| Aim of the exercise |
Can you retype the material from the line containing "Open the participants panel icon" through the line containing "This screenshot has width=1581, height=1040.", leaving the pictures out?

| Input rows |

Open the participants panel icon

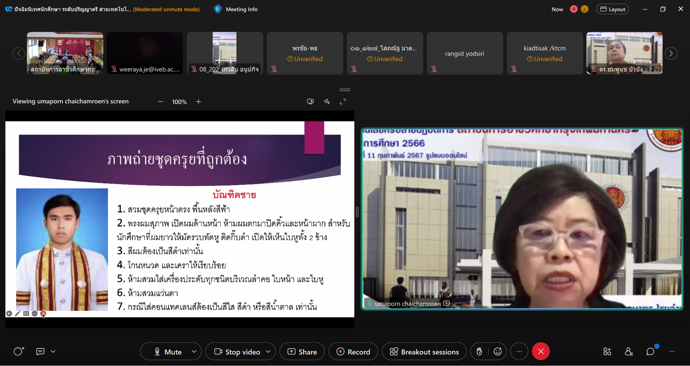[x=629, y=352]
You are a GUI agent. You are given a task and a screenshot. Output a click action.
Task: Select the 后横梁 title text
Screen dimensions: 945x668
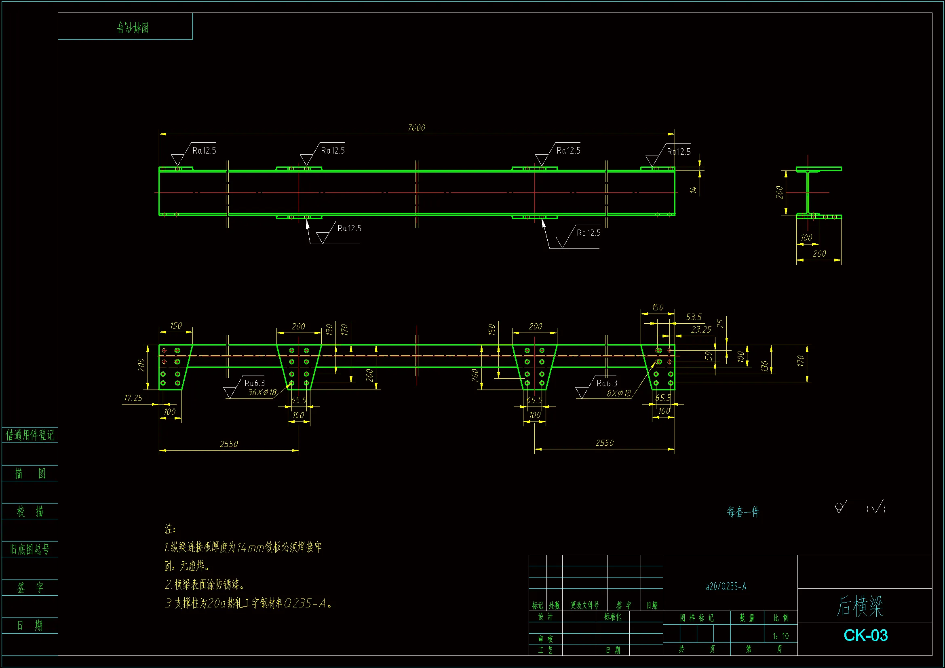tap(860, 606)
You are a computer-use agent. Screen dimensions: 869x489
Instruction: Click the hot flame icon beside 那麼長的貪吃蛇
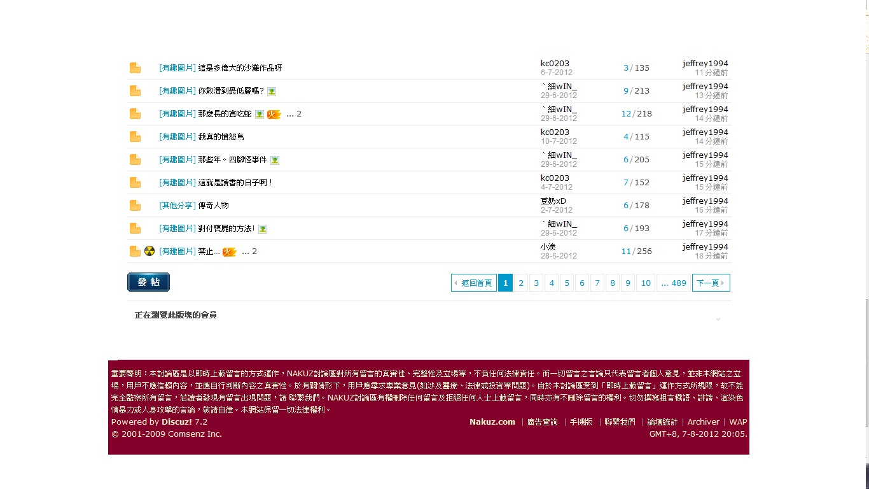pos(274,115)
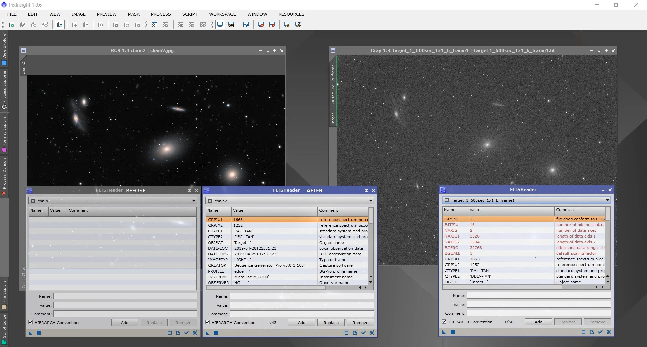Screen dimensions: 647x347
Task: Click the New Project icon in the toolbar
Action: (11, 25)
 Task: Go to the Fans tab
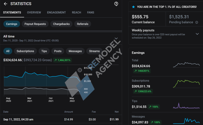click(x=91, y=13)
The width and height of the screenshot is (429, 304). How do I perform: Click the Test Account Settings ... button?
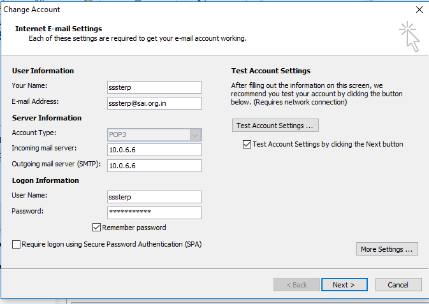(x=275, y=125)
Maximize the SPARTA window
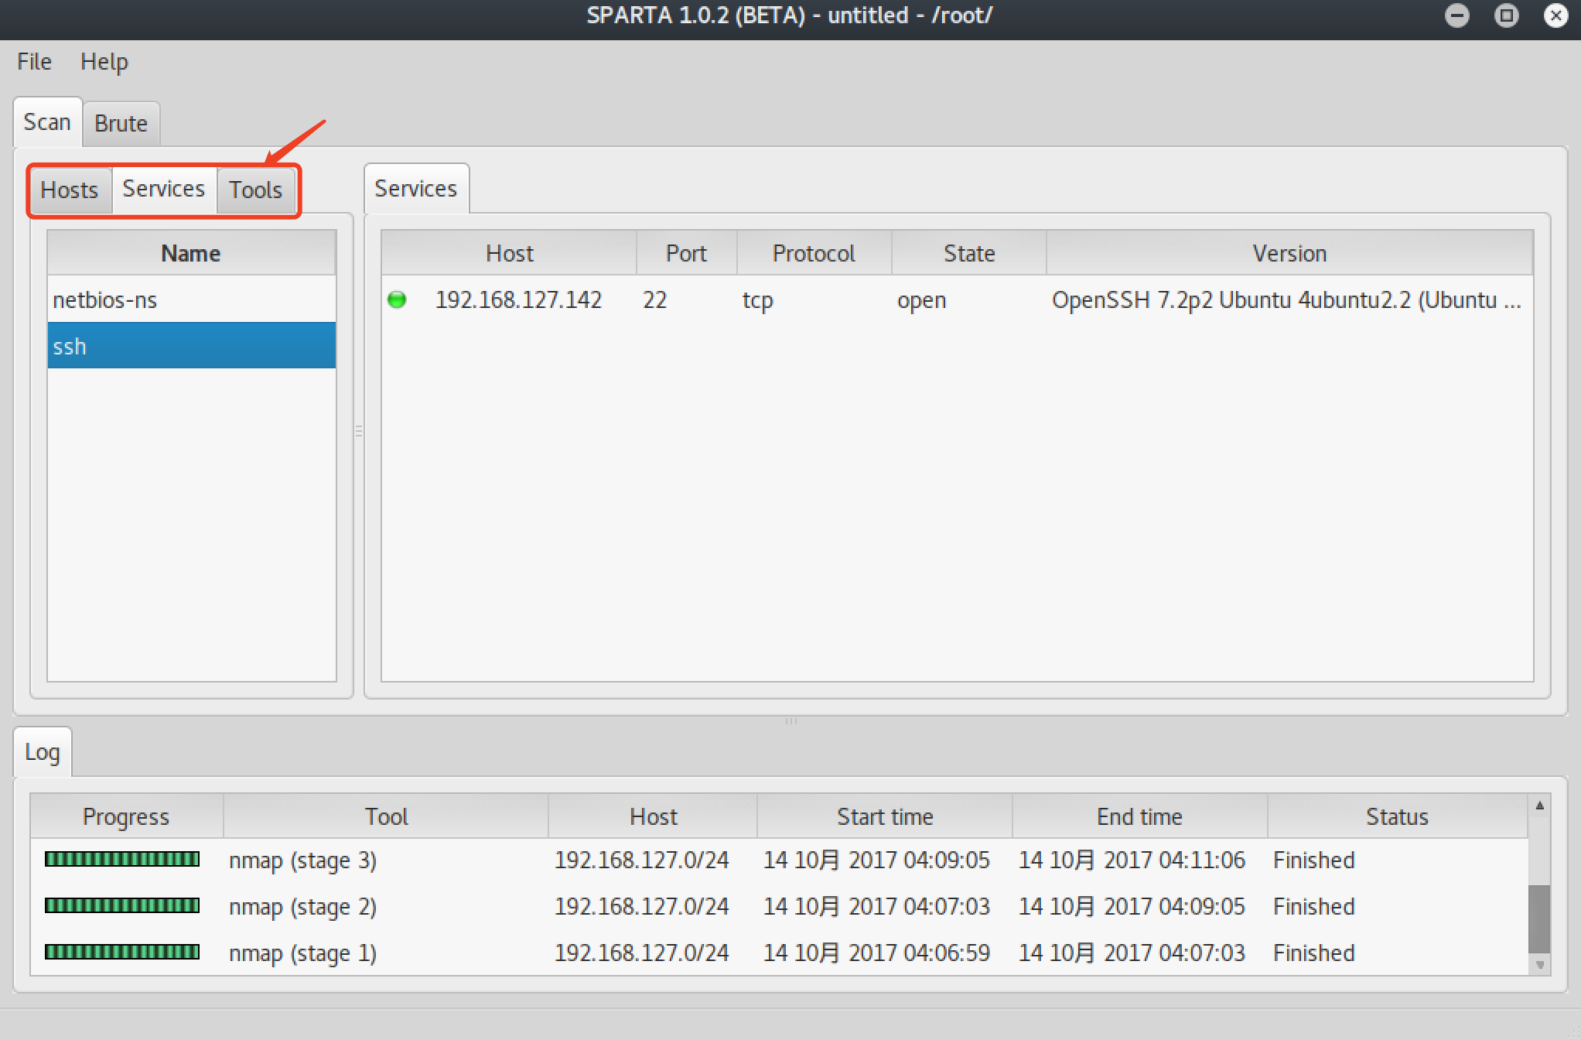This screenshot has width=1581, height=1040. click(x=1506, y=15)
* * *
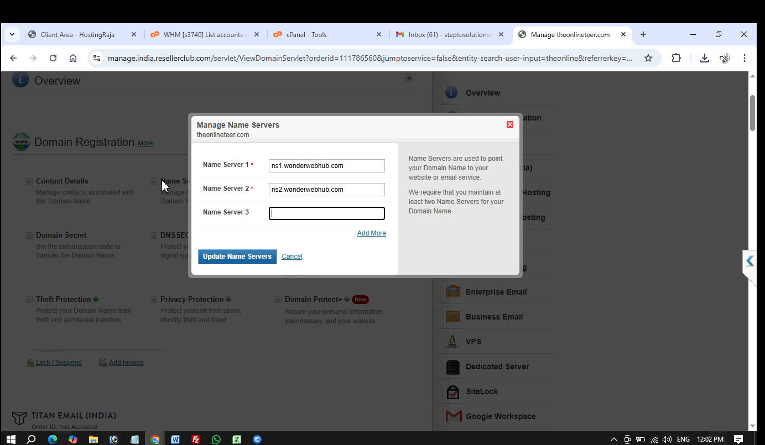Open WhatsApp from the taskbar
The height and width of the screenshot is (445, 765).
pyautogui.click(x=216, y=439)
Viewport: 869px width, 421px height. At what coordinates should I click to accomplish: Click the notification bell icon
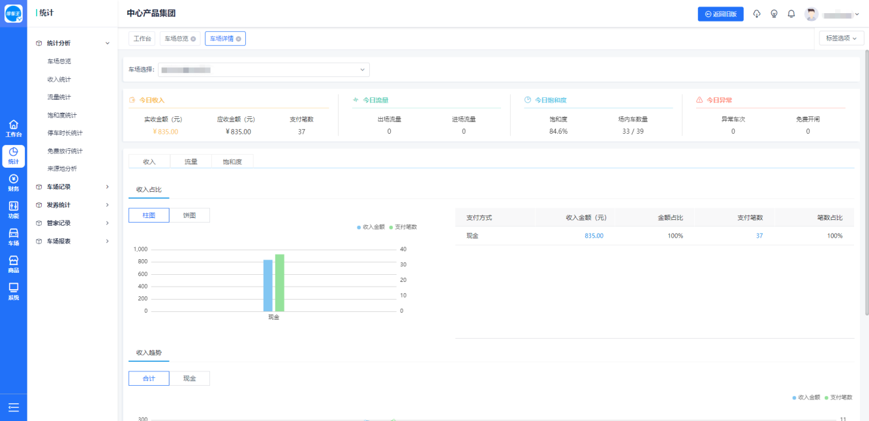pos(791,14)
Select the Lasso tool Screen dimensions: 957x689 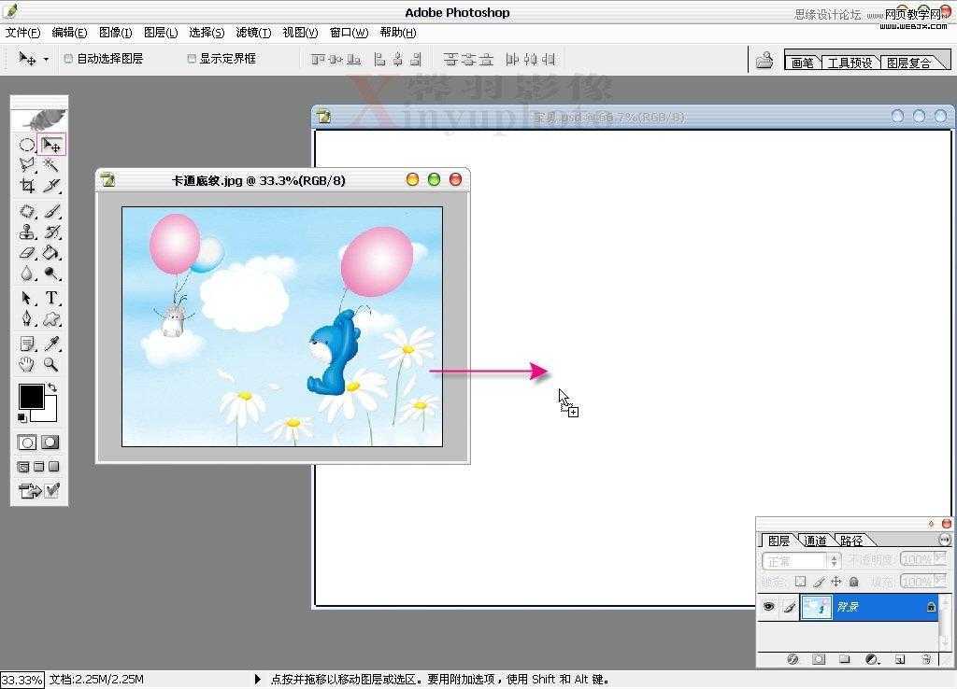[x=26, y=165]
---
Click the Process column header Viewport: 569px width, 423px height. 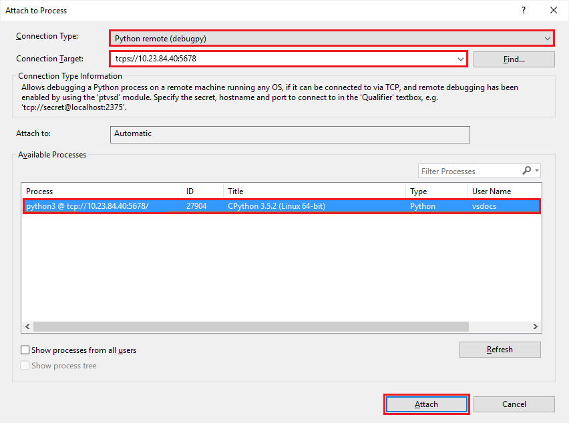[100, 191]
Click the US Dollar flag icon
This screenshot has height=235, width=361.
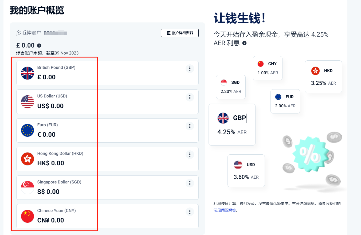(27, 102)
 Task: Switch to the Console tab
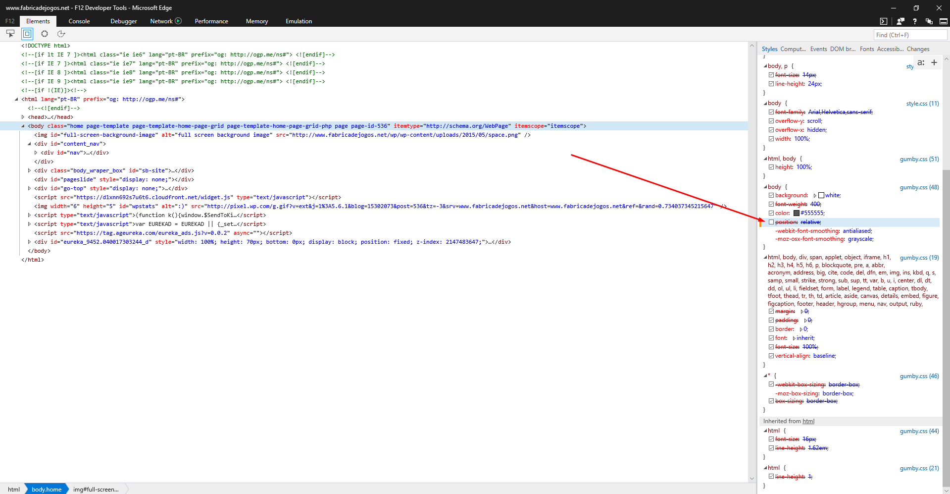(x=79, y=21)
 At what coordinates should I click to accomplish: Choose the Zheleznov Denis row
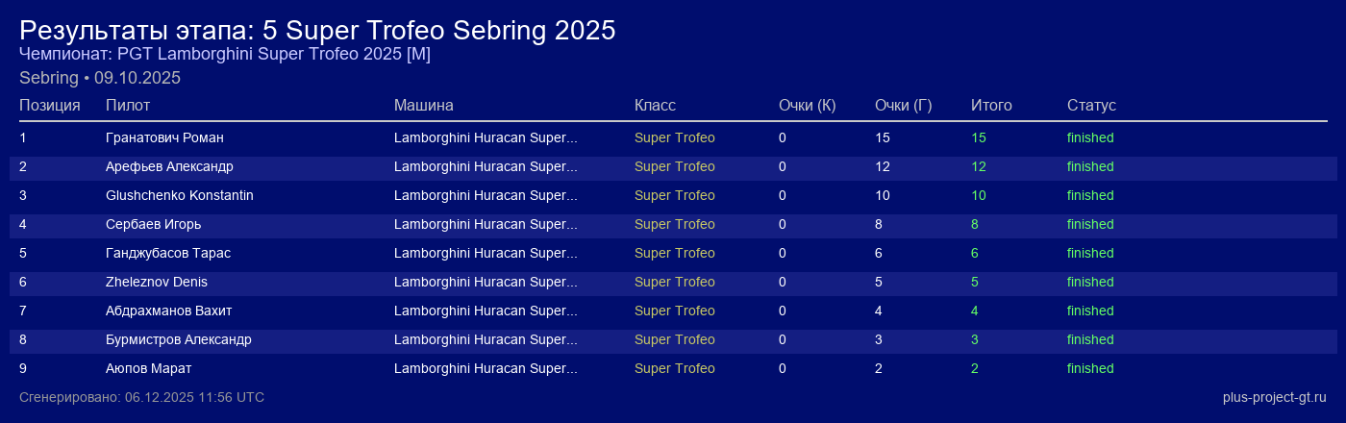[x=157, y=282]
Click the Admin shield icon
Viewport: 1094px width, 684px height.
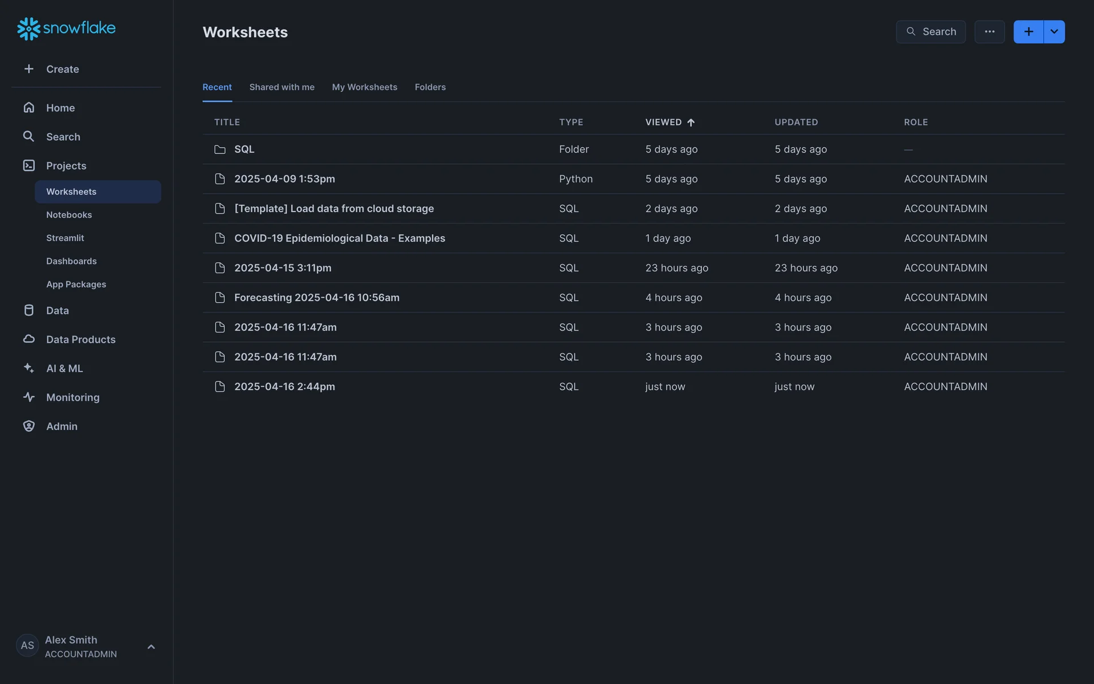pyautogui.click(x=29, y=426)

| Final result |
Open the participants panel icon

[x=629, y=352]
You are a GUI agent. You are given a task and a screenshot. Output a click action.
Task: Select the 后横梁 title text
Screen dimensions: 945x668
tap(860, 606)
You are a computer-use agent. Screen dimensions: 869x489
Instruction: Click the hot flame icon beside 那麼長的貪吃蛇
pos(274,115)
Screen dimensions: 647x347
Task: Click the New Project icon in the toolbar
Action: (11, 25)
 Task: Go to the Fans tab
click(x=91, y=13)
The width and height of the screenshot is (429, 304). How do I perform: Click the Test Account Settings ... button?
(x=275, y=125)
Maximize the SPARTA window
This screenshot has width=1581, height=1040. click(x=1506, y=15)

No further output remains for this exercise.